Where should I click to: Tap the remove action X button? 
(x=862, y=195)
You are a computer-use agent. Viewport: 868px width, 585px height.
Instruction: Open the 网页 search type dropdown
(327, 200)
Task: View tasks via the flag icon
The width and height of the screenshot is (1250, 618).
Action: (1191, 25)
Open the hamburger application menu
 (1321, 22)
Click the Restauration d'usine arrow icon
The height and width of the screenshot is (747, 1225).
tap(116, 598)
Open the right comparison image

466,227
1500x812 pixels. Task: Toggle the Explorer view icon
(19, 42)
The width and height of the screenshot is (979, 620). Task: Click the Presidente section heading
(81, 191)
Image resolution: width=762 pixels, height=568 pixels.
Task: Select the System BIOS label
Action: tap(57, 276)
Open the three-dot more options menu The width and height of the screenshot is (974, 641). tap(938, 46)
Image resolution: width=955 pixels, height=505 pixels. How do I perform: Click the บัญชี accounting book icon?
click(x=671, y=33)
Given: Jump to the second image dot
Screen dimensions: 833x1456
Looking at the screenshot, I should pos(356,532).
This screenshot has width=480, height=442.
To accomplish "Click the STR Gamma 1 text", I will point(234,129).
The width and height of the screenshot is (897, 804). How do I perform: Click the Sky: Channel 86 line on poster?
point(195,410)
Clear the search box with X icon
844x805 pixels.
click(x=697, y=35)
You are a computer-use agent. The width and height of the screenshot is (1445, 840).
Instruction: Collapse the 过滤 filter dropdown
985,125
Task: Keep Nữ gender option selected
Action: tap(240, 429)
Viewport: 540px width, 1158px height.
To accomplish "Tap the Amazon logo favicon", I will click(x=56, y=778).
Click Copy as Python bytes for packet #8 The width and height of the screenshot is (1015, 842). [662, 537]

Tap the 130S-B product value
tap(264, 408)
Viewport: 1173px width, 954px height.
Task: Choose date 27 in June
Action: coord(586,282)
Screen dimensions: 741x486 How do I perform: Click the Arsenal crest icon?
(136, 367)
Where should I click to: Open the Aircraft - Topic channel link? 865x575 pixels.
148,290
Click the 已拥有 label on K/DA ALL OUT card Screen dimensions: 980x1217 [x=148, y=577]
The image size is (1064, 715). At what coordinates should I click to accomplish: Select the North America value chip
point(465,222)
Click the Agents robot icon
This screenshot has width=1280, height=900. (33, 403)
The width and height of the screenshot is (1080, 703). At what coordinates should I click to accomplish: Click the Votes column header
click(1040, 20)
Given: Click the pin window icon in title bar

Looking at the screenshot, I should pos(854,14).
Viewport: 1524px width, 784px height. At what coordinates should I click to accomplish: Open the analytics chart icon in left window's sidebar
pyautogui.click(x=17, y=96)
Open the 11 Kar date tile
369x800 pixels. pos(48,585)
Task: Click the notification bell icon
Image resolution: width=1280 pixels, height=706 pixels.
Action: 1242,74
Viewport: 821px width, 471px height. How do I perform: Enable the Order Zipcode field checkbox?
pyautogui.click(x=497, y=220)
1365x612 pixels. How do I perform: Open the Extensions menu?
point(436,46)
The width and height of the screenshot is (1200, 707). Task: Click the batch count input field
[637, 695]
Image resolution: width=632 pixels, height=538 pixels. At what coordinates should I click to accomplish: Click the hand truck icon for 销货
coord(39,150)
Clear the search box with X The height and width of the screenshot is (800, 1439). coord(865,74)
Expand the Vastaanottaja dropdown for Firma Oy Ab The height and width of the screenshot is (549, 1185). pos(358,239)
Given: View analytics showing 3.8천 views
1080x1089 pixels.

____

## Brief
Copy the records above. Leave out nothing.

## Exercise response
Where should I click to: Tap the remove action X button? 
(x=862, y=195)
You are a computer-use agent. Viewport: 868px width, 585px height.
Instruction: Open the 网页 search type dropdown
(327, 200)
Task: View tasks via the flag icon
The width and height of the screenshot is (1250, 618).
Action: (1191, 25)
Open the hamburger application menu
 (1321, 22)
Click the Restauration d'usine arrow icon
The height and width of the screenshot is (747, 1225).
tap(116, 598)
Open the right comparison image

466,227
1500x812 pixels. Task: Toggle the Explorer view icon
(19, 42)
The width and height of the screenshot is (979, 620). Task: Click the Presidente section heading
(81, 191)
Image resolution: width=762 pixels, height=568 pixels.
Task: Select the System BIOS label
Action: tap(57, 276)
Open the three-dot more options menu The width and height of the screenshot is (974, 641). tap(938, 46)
Image resolution: width=955 pixels, height=505 pixels. How do I perform: Click the บัญชี accounting book icon?
click(x=671, y=33)
Given: Jump to the second image dot
Screen dimensions: 833x1456
Looking at the screenshot, I should pos(356,532).
This screenshot has width=480, height=442.
To accomplish "Click the STR Gamma 1 text", I will point(234,129).
The width and height of the screenshot is (897, 804). How do I perform: Click the Sky: Channel 86 line on poster?
point(195,410)
Clear the search box with X icon
844x805 pixels.
click(x=697, y=35)
You are a computer-use agent. The width and height of the screenshot is (1445, 840).
Instruction: Collapse the 过滤 filter dropdown
985,125
Task: Keep Nữ gender option selected
Action: tap(240, 429)
Viewport: 540px width, 1158px height.
To accomplish "Tap the Amazon logo favicon", I will click(x=56, y=778).
Click Copy as Python bytes for packet #8 The width and height of the screenshot is (1015, 842). [662, 537]

Tap the 130S-B product value
tap(264, 408)
Viewport: 1173px width, 954px height.
Task: Choose date 27 in June
Action: coord(586,282)
Screen dimensions: 741x486 How do I perform: Click the Arsenal crest icon?
(136, 367)
Where should I click to: Open the Aircraft - Topic channel link? 865x575 pixels.
148,290
Click the 已拥有 label on K/DA ALL OUT card Screen dimensions: 980x1217 [x=148, y=577]
The image size is (1064, 715). At what coordinates should I click to accomplish: Select the North America value chip
point(465,222)
Click the Agents robot icon
This screenshot has width=1280, height=900. (33, 403)
The width and height of the screenshot is (1080, 703). At what coordinates should I click to accomplish: Click the Votes column header
click(1040, 20)
Given: Click the pin window icon in title bar

Looking at the screenshot, I should pos(854,14).
Viewport: 1524px width, 784px height. At what coordinates should I click to accomplish: Open the analytics chart icon in left window's sidebar
pyautogui.click(x=17, y=96)
Open the 11 Kar date tile
369x800 pixels. pos(48,585)
Task: Click the notification bell icon
Image resolution: width=1280 pixels, height=706 pixels.
Action: 1242,74
Viewport: 821px width, 471px height. How do I perform: Enable the Order Zipcode field checkbox?
pyautogui.click(x=497, y=220)
1365x612 pixels. How do I perform: Open the Extensions menu?
point(436,46)
The width and height of the screenshot is (1200, 707). Task: Click the batch count input field
[637, 695]
Image resolution: width=632 pixels, height=538 pixels. At what coordinates should I click to accomplish: Click the hand truck icon for 销货
coord(39,150)
Clear the search box with X The height and width of the screenshot is (800, 1439). coord(865,74)
Expand the Vastaanottaja dropdown for Firma Oy Ab The height and width of the screenshot is (549, 1185). pos(358,239)
Given: View analytics showing 3.8천 views
1080x1089 pixels.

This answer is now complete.